▸ **To do**
From the line below containing "Task: Open the Jump to dropdown" to the final line, print each line exactly as written. No pictures belong in the copy.

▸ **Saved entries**
....................

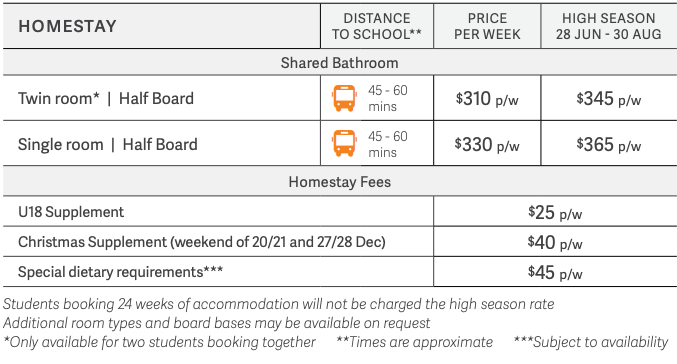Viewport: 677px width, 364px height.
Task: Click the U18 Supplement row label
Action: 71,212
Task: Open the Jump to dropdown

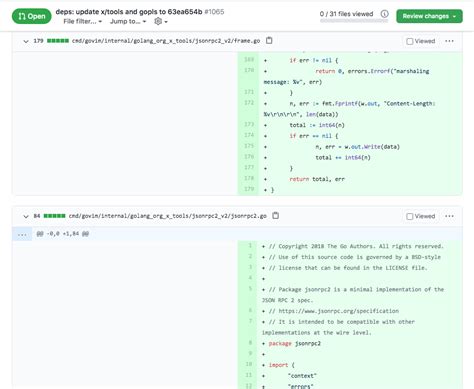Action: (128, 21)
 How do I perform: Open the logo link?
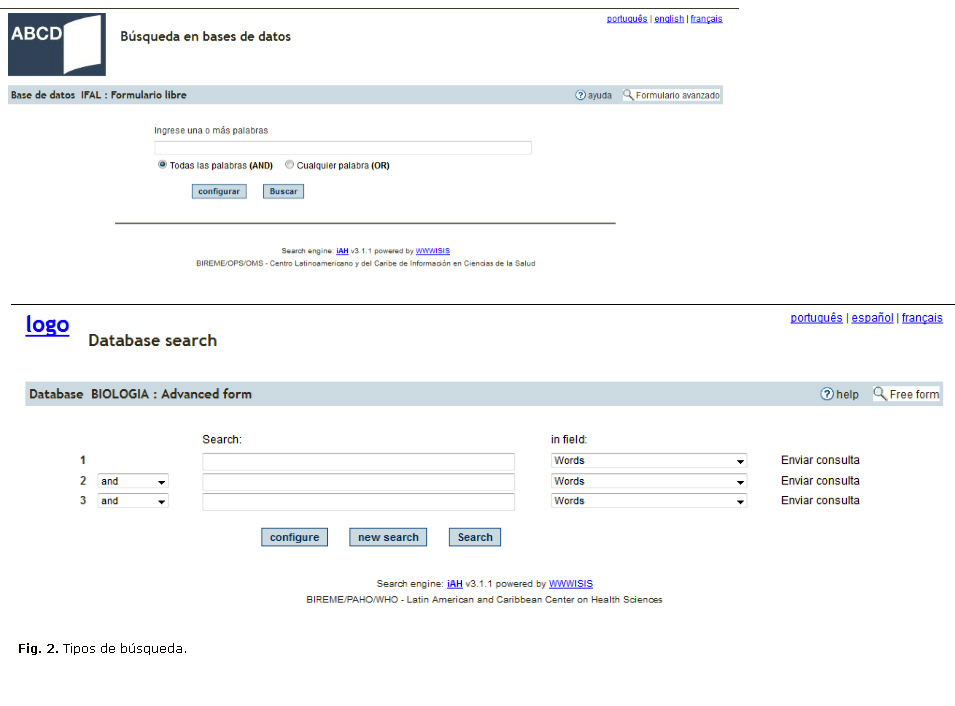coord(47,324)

....................

▸ **Written answer**
Task: Open the Jump to dropdown

Action: (128, 21)
 How do I perform: Open the logo link?
coord(47,324)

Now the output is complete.